Q. (By Mr. A. L. HARRIS.) Does that seepage come to the surface below on ground that may be used for crops?-A. Yes. The loss of water by seepage is not only a serious problem with canal owners, but frequently becomes the cause of grave injury to the farming lands below. The water which escapes through the bottom of the canal follows the path of least resistance, and this sometimes takes it into the channel of the river or causes the appearance of springs in ravines which before were dry, or it may lead it to reappear in the fields below, often converting them into marshes and swamps. Instances are not infrequent where thousands of acres of land have for a time been rendered valueless from this cause. The saturation of the subsoil and the gradual rise of the water level nearly always attend irrigation. The first wells dug in the San Joaquin Valley in California were 60 to 70 feet deep. Since then the water has risen in many of these wells to within 4 or 5 feet of the surface. Where seepage is not excessive it furnishes an inexpensive method of irrigation; where it is it may cause a double injury. It prevents the growth of crops because of too much water and rendors the soil unproductive through the accumulation of alkali which it causes. Water passing from canals through the subsoil dissolves the soluble salts which all Western lands contain in greater or less measure, and the subsequent evaporation of this alkali-impregnated water so increases the percentage of alkali in the lower lands as to prevent the growth of crops. This evil is not, however, destined to be a permanent one, and, like the excessive moisture, can be remedied by drainage.

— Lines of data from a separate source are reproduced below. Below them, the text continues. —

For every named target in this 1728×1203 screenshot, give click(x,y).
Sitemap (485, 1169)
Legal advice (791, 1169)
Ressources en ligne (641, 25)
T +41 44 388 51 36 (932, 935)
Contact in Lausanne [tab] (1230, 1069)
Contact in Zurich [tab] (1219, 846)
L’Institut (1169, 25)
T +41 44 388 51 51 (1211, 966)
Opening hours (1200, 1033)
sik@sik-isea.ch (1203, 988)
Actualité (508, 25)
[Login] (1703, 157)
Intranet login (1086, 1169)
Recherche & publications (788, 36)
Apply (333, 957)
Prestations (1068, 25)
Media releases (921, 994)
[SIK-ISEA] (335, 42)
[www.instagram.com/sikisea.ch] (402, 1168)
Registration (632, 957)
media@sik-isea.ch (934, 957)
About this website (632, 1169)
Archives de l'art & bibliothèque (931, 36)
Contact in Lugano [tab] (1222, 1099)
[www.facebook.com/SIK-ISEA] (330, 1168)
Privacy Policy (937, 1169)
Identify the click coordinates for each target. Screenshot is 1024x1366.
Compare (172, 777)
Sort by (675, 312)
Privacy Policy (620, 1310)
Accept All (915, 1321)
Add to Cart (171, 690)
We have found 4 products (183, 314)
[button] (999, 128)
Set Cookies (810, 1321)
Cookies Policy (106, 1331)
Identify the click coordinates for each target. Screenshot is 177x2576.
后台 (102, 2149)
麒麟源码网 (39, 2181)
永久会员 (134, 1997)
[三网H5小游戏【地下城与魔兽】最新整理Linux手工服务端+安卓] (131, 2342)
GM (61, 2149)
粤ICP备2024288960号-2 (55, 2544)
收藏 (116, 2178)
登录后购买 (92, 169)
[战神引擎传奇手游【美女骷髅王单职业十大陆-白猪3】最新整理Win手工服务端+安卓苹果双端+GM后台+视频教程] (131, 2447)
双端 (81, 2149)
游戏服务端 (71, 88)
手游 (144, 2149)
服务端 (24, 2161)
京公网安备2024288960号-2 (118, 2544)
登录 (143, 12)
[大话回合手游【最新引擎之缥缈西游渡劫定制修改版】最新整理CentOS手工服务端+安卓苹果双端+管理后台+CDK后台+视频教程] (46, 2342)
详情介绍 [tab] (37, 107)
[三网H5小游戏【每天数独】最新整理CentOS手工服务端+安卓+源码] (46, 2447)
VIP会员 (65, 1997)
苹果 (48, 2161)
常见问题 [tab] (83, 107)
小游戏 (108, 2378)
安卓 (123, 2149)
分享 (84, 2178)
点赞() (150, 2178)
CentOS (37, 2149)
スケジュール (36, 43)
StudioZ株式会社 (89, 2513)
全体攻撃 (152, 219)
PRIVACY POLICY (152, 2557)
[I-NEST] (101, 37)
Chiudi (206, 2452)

Q. (By Mr. FARQUHAR.) In Colorado and Wyoming is the general characteristic of your streams seepage or are they on solid ground and solid bottom?-A. In both of those two States, as a rule, the losses are not excessive in canals. There are exceptions, of course, but in both eastern Colorado and eastern Wyoming the soil is of a character to hold water pretty well, although in the older districts in Colorado there is a considerable area of land in the low bottoms along the streams that has become supersaturated both with water and alkali. This is not altogether due to losses from ditches. Probably the greater part comes from putting too much water on the fields. It is rather a drainage from the area irrigated.

Q. The characteristics of the Arkansas from its source north of Leadville to its reaching the Mississippi has usually been characterized as a river of seepage. Any. where along the banks by digging a few feet down you reach a well. Is it not a fact that that river itself, in its whole course, a good part of it, is really below the surface?-A. All of the rivers that flow out on the plains sink into the sand of their bed. I did not take your question as applying to the rivers, but rather to the ditches. Q. The point was this, that many of the foothill streams east of the mountains

would not the seepage be generally supposed to amount to a great deal or do much harm, but when you come to a river like the Arkansas, with a large body of water passing over plains with very little fall, the water itself is drawn out and distributed a good deal in the banks and surrounding low ground?-A. That is true of all the streams flowing from the Rocky Mountains out on the plains. It is a characteristic of the Rio Grande, of the Arkansas, the South Platte, and the North Platte. The North Platte has been measured 100 miles west of the Wyoming border and found to carry 400 cubic feet per second, while a few miles east of the Nebraska and Wyoming border it was entirely dry. The entire 400 cubic feet per second had sunk into the sand.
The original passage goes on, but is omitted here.